Se a gente seguir uma agenda de aumentar gasto público, a carga tributária terá de ser ainda maior do que é. Se formos por esse caminho, de esquecer controle de gasto e aumentar carga tributária, o País vai crescer pouco. É um caminho que me assusta muito. Espero que a gente não vá por aí.

Toda esse ajuste nas contas públicas terá de ocorrer num ambiente eleitoral, quando há mais resistência em adotar medidas impopulares. Neste ano, temos eleições municipais e em 2022 a eleição presidencial, na qual o presidente Jair Bolsonaro deverá disputar a reeleição. Como isso pode afetar o ajuste fiscal?

Isso é um problema que afeta vários países. Como conciliar o desejo legítimo de um governante de ser reeleito e aprovado pelo que está fazendo, num país que tem reeleição, com a necessidade de um ajuste fiscal num prazo mais longo? A única forma de solucionar esse dilema é o bom debate político. Nenhum técnico, nenhum economista, vai resolver isso.

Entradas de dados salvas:
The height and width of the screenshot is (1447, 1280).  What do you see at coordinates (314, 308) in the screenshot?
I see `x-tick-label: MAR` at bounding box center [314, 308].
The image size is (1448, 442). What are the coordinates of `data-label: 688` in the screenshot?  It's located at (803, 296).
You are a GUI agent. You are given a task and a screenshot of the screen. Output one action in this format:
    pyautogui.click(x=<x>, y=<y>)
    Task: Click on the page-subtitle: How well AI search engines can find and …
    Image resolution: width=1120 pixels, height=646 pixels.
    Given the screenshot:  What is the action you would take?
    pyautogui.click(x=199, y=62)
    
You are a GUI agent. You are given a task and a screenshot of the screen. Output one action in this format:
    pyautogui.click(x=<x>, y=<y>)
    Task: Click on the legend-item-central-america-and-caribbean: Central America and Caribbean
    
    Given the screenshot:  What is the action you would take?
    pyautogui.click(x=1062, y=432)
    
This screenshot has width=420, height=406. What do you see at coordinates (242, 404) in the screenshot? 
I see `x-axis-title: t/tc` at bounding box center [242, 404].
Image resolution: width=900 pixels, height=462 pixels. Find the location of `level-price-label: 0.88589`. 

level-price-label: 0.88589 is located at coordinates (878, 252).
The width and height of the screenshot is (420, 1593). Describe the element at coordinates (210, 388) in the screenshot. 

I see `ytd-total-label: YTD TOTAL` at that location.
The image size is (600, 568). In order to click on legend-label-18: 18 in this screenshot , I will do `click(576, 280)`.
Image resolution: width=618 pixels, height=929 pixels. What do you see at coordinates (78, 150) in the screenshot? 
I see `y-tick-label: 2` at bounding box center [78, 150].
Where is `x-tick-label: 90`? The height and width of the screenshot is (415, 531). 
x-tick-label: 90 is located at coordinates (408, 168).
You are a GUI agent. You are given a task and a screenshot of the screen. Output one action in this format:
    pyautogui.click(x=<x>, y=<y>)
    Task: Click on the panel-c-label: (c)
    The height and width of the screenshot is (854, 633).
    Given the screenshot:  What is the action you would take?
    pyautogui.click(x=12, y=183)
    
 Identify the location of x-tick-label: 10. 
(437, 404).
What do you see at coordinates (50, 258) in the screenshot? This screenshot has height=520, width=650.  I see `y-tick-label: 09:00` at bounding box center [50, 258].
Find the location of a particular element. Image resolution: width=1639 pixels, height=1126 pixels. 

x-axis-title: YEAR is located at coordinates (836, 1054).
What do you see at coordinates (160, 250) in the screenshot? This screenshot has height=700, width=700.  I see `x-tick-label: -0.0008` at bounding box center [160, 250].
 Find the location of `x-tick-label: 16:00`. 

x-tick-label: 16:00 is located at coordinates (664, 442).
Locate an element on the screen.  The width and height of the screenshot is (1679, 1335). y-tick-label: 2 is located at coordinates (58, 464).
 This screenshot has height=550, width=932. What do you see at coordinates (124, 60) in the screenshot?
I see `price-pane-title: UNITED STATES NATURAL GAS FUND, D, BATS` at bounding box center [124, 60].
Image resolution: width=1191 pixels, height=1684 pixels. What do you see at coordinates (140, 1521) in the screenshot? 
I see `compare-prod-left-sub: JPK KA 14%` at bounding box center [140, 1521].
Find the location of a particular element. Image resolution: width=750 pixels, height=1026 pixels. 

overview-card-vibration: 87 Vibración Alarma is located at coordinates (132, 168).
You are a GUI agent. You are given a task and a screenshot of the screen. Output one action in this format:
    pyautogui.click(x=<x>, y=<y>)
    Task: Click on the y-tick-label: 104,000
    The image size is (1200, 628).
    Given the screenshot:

▶ [PROBLEMA A RESOLVER]:
Dê continuidade ao texto sobre gasto público e ajuste fiscal, começando logo após a última frase apresentada.

▶ [ESPAÇO DE RESPOSTA]:
Se o debate político nos levar a adotar medidas populistas, já que os benefícios de curto prazo são maiores do que os danos, que vão aparecer aos poucos, é um risco que a gente tem de correr.

A gente só vai conseguir forçar o governo a seguir uma trajetória que não seja populista, mas fiscalmente responsável, com o debate político. Aí não estou falando só dos partidos. A sociedade civil tem de pressionar o governo, os nossos representantes, para garantir que não vamos sair do trilho, porque o custo será muito alto. Se a gente falhar agora, não vai ter mágica.

Os juros vão aumentar, a inflação vai voltar, os desequilíbrios setoriais vão se acentuar e o investimento vai cair, até chegar num ponto em que a sociedade se sentirá tão pressionada que acabará fazendo alguma coisa.